本文:
▽
【NEWS RELEASE】人生会議ノートを作成

11月30日は「人生会議の日※1

患者・家族・医療者の独自のコミュニケーションツール『人生会議ノート』を作成

人生会議は、“もしもを考える”会議ではなく、“最期まで自分らしく生きるため”の会議

 

 医療法人横浜博萌会(神奈川県横浜市戸塚区汲沢町56、理事長:高木啓吾)は、11月30日の「人生会議の日」を前に、当法人独自の『人生会議ノート』を作成し、2023年11月1日から運用を開始しました。「もしものときに大切にしたいこと」を考えることで、患者さん一人ひとりが最期まで自分らしく生きることができるよう支援します。

 

 人生会議(ACP:アドバンス・ケア・プランニング)とは、もしものときに望む医療やケアについて前もって考え、家族や医療者が話し合い、共有する取り組みのことです。

 当法人が運営する西横浜国際総合病院 在宅医療センターでは、在宅療養支援病院として年間約80件の看取りを行っています。これまで、在宅医療の開始時にはリビング・ウィル※2、入院時にはDNAR※3を活用し、療養の方針を決定していました。しかし、従来の方法では療養の方針は決定できても、方針の根底にある人生観や生死観に触れる機会に乏しく、また、一刻を争う状況では深く考える時間がないまま延命治療を開始してしまったり、親族間で意見が対立してしまう場面が少なくありませんでした。また、本人や家族が希望したとおりに最期を看取った場合でも、「はたしてこれで本当に良かったのか」という後悔の念は、ほとんどの家族が持たれます。

 リビング・ウィルやDNARの前に人生会議を行うことは、療養の方針決定の理由を本人と家族が共有できるほか、事前の情報収集のきっかけにもなります。地域の看取りを担う医療機関の使命として、患者本人が納得して最期まで自分らしく生きることができ、家族の後悔の念を少しでも軽くする支援が必要と考え、この度、当法人独自の人生会議ノートを作成しました。

 

 当法人では2003年より近隣高齢者施設と連携強化を図る「医療・介護連携ネットワークYW」を構築しており、今後は連携施設においても人生会議ノートを活用する予定です。当法人のみならず近隣施設でも人生会議ノートが定着することで、地域の高齢者医療・介護の質の向上に寄与します。

※1 11月30日を「いい(11)看取(30)り、いい(11)看取(30)られ」にかけ、人生の最終段階における医療・ケアについて考える日として2018年に厚生労働省が制定。

※2 リビング・ウィル(生前意思表明)とは、病気や事故で回復が望めない状態になった時、本人・家族がどのような医療を望むか、または望まないかを表明するもの。

※3 DNAR(do not attempt resuscitation)とは、あらゆる治療を講じても回復の見込みがない、あるいは救命の可能性がない状態の患者が尊厳を保ちながら死にゆく権利を守るために、心停止時に心肺蘇生を試みない事前指示。※DNARの許諾後も緩和ケアなどの必要と判断される治療・ケアはインフォームドコンセントに基づいて行う。
△
やること:
1. 本文によると、医療法人横浜博萌会が独自の人生会議ノートを作ったのはなぜか。1〜3文で説明せよ。
2. 本文の注(※)で説明されている語をすべて挙げよ。
3. 本文では、人生会議ノートの運用はいつ始まったとされているか。
このあとの行は使わなくてよい。

提供データ:
▽
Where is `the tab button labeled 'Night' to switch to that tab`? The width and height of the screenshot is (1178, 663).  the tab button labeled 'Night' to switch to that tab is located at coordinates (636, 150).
△
解答:
1. 従来のリビング・ウィルやDNARでは療養の方針は決められても、その根底にある人生観や生死観に触れる機会が乏しかった。また、一刻を争う状況では深く考えないまま延命治療を始めてしまったり、親族間で意見が対立したりすることが少なくなく、希望どおりに看取った後でも多くの家族が後悔の念を持っていた。そこで地域の看取りを担う医療機関の使命として、患者本人が納得して最期まで自分らしく生き、家族の後悔を少しでも軽くする支援が必要だと考えたためである。

2. 人生会議の日(11月30日)、リビング・ウィル、DNAR

3. 2023年11月1日